** Extrait du texte **
Xavier Dupuy : Le scrutin a été marqué par une forte mobilisation des Français qui a touché l'ensemble des électorats. La mobilisation a été plus forte à gauche dans les grandes villes. Le Rassemblement National a maintenu ses positions en milieu rural. Les implantations locales ont résisté. De nombreux élus locaux LR bien implantés, des députés sortants, pourraient revenir à l’Assemblée nationale dimanche prochain, à l’issue du second tour. LR devrait obtenir une cinquantaine de députés. Cela est inespéré au regard des différentes péripéties depuis les résultats des élections européennes. Cela relève même de l’exploit. Ils vont probablement perdre une quinzaine de circonscriptions et en gagner quatre ou cinq. Les Républicains risquent de perdre 10 à 12 députés et de finir autour de 48. Les candidats divers droite résistent aussi pour la plupart.

Ensemble, la majorité présidentielle, est le grand perdant du scrutin puisque ces élections avaient été initiées par le président de la République.

Les Français ont donc répondu au Président de la République. Dimanche prochain, la majorité présidentielle aura du mal à conserver la moitié de ses sièges.

Il faut s'attendre également à une progression de la gauche.

Il y aura une très forte poussée du Rassemblement national qui devrait engranger un nombre très important de circonscriptions, notamment dans le Grand-Est, dans les Hauts-de-France, en Provence-Alpes-Côte d'Azur, en Bourgogne-Franche-Comté.

Les circonscriptions RN seront très peu nombreuses dans l'Ouest de la France et sur l'arc atlantique.

** Actions à réaliser **
A) Recopiez fidèlement l'extrait sur les élections législatives, en commençant par « Xavier Dupuy : Le scrutin » et en allant jusqu'à « pour la plupart. ».
B) Selon l'extrait sur le scrutin, pourquoi Ensemble est-il le grand perdant de ces élections ? Répondez en une à trois phrases.
C) Prolongez l'analyse du scrutin législatif à partir de sa dernière phrase.
Le matériel qui suit ne joue aucun rôle ici.

** Données sources **
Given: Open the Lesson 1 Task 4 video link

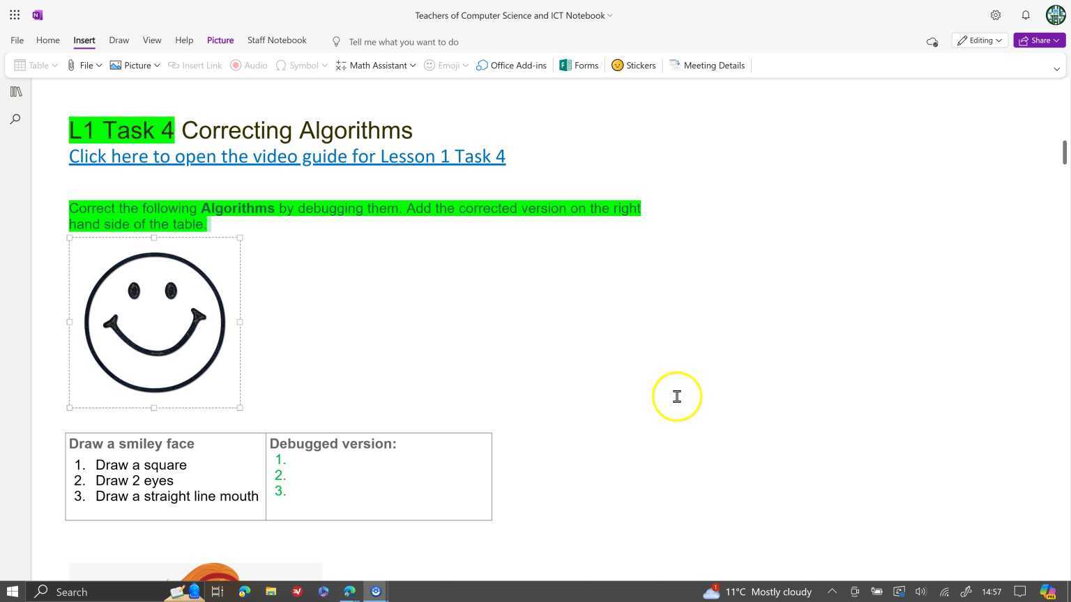Looking at the screenshot, I should point(287,156).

** Résultats **
A)
Xavier Dupuy : Le scrutin a été marqué par une forte mobilisation des Français qui a touché l'ensemble des électorats. La mobilisation a été plus forte à gauche dans les grandes villes. Le Rassemblement National a maintenu ses positions en milieu rural. Les implantations locales ont résisté. De nombreux élus locaux LR bien implantés, des députés sortants, pourraient revenir à l’Assemblée nationale dimanche prochain, à l’issue du second tour. LR devrait obtenir une cinquantaine de députés. Cela est inespéré au regard des différentes péripéties depuis les résultats des élections européennes. Cela relève même de l’exploit. Ils vont probablement perdre une quinzaine de circonscriptions et en gagner quatre ou cinq. Les Républicains risquent de perdre 10 à 12 députés et de finir autour de 48. Les candidats divers droite résistent aussi pour la plupart.

B) Ensemble, la majorité présidentielle, est le grand perdant parce que ces élections avaient été initiées par le président de la République. Les Français ont donc répondu au président.

C)
Stewart Chau : Les premiers enseignements des résultats du premier tour des élections législatives témoignent de la tripartition des forces politiques. La polarisation du paysage politique français s'est nettement confirmée avec des tendances auxquelles on s'attendait plutôt. Les tendances des différents instituts de sondages se sont plutôt confirmées. L’autre leçon du premier tour est que la forte participation n'aura pas été une participation différenciée, au regard du maintien des trois blocs. La participation n'a pas profité davantage à un camp ou à un autre. Les citoyens français se sont déplacés pour aller voter de manière assez homogène. Il n'y a pas eu une catégorie de la population qui est allée compenser le décrochage d'une autre qui aurait favorisé un certain nombre de mouvements politiques. La participation n'a donc pas été une participation différenciée. Le troisième enseignement du vote est que la clarification politique voulue par le président de la République, à travers ces élections, n'est pas advenue. Une majorité de Français a voté par dépit. Le niveau de résignation, de colère et de dépit des électeurs est à un niveau historique, ce qui risque de compliquer l’obtention d’une majorité absolue dans le cadre du second tour. Dans le cas où la majorité présidentielle se retire dans des triangulaires où elle est arrivée en troisième position, et dans le cas où le candidat du Nouveau Front populaire se retirera au profit du deuxième, l'ensemble de ces électeurs qui vont essayer de se reporter sur le candidat le plus républicain pour faire barrage au RN iront vraisemblablement à reculons vers ce choix et je doute même parfois que certains iront véritablement voter compte tenu du paysage politique et au regard de la position de force du Rassemblement national que l'on a connu depuis 2017. Il y a déjà eu des tentatives pour faire barrage au RN. Cela a déjà été le cas en 2017, en 2022. Je ne sais pas si cela sera le cas en juin 2024. Est-ce que cette rhétorique du barrage républicain sera encore opérante ?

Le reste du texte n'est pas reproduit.